Breaking Down SharePoint Walls: Hunting for Sensitive Files

Written by Yehuda Smirnov

  1. TL;DR
  2. Introduction
  3. Motivation
  4. Usage
  5. I’ve Got Over 10k Files, Now What?
  6. Example Preset Queries
  7. Why It Works
  8. SharePoint API Internals
    1. GUI Restriction
    2. Key Parameters
    3. FQL Examples
    4. How ShareFiltrator Uses This
  9. Mitigations
    1. Defender for Cloud Apps (DCA)
    2. Access Control & Least Privilege
  10. References & Credits

TL;DR

  • ShareFiltrator is a Python tool that leverages SharePoint’s _api/search/query endpoint to:
    • Enumerate sensitive files which contain credentials
    • Download said files in bulk, into respective folders named after site / OneDrive.
    • Changes the last modified date of the files downloaded to match the file from SharePoint.
  • You supply the rtFa and FedAuth cookies from a logged-in session, run queries or use preset queries in a JSON file, and optionally download matching files.
  • We also discuss how to mitigate this and how to alert on SharePoint enumeration.

• Assigned task A
In the ShareFiltrator article, which two cookies does the user supply to run the tool?
• Assigned task B
Carry on with the ShareFiltrator article from the point where it stops.
The data after this point comes from an unrelated source.

• Data for review
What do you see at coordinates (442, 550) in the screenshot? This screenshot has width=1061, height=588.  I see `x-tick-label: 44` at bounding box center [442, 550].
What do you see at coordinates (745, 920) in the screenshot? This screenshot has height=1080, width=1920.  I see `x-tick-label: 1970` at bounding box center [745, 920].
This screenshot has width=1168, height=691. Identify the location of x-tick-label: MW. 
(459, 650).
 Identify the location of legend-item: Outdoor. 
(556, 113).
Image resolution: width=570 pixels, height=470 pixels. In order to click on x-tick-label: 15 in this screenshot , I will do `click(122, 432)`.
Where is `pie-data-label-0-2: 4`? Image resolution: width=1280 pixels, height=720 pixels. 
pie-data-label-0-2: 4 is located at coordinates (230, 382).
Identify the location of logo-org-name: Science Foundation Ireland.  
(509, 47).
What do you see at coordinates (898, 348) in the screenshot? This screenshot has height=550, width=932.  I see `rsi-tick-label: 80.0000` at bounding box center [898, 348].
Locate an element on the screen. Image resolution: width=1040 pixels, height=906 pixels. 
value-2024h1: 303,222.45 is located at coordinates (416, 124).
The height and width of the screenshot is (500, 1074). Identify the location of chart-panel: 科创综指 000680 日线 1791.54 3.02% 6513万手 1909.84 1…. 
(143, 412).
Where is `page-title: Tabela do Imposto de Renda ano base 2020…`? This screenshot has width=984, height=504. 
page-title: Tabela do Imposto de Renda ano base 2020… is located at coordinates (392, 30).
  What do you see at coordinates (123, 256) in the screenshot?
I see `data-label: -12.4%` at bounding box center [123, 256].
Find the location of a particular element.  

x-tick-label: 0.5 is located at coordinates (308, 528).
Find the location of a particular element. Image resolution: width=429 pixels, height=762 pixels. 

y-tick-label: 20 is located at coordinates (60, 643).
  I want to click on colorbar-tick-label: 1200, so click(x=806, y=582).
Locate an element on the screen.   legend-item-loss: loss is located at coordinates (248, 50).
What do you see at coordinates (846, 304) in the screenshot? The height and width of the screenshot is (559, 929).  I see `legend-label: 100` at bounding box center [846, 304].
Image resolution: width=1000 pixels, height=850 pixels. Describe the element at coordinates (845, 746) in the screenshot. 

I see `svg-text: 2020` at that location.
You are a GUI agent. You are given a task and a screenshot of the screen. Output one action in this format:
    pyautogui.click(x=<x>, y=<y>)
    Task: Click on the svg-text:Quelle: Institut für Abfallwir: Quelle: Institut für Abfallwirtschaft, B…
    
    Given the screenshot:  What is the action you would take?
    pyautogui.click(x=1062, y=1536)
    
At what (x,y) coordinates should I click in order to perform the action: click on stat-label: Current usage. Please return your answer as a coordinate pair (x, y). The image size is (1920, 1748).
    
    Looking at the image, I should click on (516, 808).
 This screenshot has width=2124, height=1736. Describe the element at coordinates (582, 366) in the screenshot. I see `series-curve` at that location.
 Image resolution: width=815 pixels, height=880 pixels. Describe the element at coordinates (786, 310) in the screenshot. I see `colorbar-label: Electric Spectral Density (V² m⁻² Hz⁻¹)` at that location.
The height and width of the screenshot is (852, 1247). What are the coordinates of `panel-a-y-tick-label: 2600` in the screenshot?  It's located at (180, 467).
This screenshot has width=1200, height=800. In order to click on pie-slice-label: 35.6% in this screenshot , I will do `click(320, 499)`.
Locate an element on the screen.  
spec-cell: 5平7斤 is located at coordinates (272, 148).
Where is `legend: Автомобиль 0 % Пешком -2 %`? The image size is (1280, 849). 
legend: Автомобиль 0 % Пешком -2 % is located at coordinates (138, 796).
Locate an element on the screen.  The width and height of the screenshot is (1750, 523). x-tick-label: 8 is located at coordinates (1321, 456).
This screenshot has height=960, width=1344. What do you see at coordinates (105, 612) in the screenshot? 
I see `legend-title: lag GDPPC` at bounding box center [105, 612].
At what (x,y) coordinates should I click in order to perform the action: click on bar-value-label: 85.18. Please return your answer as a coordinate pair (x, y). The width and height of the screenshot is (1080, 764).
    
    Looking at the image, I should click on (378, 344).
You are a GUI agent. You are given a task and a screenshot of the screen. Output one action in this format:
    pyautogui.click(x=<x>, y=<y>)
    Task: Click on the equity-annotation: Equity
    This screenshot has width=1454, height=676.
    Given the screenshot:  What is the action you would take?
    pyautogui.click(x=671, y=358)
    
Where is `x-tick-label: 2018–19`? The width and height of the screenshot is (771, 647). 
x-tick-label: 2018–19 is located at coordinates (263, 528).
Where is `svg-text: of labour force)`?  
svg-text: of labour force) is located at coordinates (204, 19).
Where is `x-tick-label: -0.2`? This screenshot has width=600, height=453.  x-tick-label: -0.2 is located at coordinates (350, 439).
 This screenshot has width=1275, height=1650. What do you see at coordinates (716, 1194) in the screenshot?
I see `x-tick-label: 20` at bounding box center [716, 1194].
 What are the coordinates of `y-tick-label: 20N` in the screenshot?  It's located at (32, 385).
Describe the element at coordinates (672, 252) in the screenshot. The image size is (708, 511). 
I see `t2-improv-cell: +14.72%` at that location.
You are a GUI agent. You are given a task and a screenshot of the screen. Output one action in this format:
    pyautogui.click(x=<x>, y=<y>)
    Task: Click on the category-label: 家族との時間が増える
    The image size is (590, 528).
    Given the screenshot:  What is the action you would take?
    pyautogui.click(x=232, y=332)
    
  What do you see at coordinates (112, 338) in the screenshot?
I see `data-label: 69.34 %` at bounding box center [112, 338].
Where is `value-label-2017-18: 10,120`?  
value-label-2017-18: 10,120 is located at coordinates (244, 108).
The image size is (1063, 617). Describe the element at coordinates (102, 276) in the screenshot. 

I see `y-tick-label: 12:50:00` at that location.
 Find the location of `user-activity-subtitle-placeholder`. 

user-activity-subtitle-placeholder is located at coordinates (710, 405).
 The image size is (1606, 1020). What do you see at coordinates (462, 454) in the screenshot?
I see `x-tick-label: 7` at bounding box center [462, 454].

• Task response A
The rtFa and FedAuth cookies from a logged-in session.

• Task response B
  • Github repo: https://github.com/Friends-Security/Sharefiltrator

Introduction

My life is a learn in progress:
Spot something that doesn’t add up or feels unclear? Please let me know, and I’ll fix it.

ShareFiltrator is a command-line tool which leverages SharePoint’s search API to enumerate sensitive files and automatically downloads these files across SharePoint and OneDrive, using authenticated cookies to find secrets exposed by overly permissive sharing common in many Microsoft 365 tenants.

Motivation

Previously, SnaffPoint helped show how SharePoint search could be abused to enumerate files. But it was inspired on a separate tool (PNP-Tools), and did not fully integrate file downloading.

Rather than modifying SnaffPoint (which we tried but found it to be cumbersome) or chaining multiple tools, we decided to create our own tool – ShareFiltrator and dive into the SharePoint API ourself.
Also, in our specific case, we could not provide a JWT and use it to query SharePoint due to a specific implementation, instead we had to rely on the FedAuth and rtfa cookies for queries.

Usage

> python sharefiltrator.py -h

usage: sharefiltrator.py [-h] -d DOMAIN -r RTFA -f FEDAUTH -o OUTPUT_FILE [-q QUERY] [-rq REFINEMENT_FILTERS] [-s SAVE] [-t MAX_THREADS] [-m MAX_SIZE] [-p PRESET]

options:
  -h, --help            show this help message and exit
  -d DOMAIN, --domain DOMAIN
                        SharePoint domain (e.g., yourcompany.sharepoint.com)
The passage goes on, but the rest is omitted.